----- Data -----

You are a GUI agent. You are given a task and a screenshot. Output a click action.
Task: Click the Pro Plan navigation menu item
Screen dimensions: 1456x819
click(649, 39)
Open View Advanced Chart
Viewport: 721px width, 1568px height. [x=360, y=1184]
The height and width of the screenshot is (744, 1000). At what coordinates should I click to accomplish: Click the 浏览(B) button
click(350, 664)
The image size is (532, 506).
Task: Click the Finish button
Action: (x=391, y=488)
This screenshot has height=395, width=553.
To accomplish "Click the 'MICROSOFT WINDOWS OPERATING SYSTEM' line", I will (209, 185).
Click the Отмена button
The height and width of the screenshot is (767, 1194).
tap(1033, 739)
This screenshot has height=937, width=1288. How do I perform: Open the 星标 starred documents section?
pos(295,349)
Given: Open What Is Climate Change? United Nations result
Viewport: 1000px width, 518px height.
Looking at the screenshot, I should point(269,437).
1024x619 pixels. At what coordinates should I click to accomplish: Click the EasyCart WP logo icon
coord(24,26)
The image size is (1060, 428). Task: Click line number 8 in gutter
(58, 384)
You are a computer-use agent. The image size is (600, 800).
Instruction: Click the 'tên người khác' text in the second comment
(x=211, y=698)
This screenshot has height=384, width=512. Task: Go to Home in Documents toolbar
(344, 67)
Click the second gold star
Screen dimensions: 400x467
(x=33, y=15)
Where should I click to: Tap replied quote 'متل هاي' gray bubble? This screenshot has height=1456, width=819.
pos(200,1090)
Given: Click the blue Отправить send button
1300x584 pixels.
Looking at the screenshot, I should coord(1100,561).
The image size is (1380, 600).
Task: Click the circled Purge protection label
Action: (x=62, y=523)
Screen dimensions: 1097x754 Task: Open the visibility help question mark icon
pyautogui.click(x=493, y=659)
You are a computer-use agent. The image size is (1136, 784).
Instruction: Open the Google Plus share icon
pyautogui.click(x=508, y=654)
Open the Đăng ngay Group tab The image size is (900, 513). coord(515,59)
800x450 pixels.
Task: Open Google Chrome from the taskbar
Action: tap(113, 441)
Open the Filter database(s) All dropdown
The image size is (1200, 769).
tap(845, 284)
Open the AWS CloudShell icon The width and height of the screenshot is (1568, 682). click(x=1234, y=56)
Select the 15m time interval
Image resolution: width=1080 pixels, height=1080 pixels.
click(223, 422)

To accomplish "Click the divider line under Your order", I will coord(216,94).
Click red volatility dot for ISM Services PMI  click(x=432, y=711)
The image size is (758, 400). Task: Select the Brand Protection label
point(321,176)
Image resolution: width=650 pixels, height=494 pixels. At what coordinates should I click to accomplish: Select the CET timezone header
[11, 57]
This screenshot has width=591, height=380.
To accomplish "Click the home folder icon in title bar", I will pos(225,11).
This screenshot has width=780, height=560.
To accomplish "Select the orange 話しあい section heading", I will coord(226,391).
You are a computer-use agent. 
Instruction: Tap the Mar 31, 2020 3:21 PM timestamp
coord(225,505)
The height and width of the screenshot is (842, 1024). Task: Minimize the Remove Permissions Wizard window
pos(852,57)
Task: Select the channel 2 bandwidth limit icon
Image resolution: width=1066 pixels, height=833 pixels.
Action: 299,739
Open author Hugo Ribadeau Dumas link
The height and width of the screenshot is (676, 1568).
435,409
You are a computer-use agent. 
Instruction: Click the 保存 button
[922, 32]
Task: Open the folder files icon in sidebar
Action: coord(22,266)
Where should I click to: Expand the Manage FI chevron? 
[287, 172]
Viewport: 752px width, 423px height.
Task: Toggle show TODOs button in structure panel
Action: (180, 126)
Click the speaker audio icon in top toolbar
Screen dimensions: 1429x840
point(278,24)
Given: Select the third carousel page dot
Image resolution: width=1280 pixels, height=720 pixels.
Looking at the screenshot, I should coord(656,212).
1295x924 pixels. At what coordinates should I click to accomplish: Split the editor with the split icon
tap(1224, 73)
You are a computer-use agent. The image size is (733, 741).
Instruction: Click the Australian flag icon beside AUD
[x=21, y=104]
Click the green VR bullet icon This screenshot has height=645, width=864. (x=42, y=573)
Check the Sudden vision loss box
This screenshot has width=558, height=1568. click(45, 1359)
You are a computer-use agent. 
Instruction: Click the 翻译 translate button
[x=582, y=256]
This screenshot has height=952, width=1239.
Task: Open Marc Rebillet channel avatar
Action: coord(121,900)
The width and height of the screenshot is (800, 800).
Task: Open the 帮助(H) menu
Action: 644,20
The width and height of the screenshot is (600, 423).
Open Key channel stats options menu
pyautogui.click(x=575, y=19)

-----

• [Task prompt] Go through the records above and count every line that includes "agent". Give the number and nothing else.

• [Response below] 7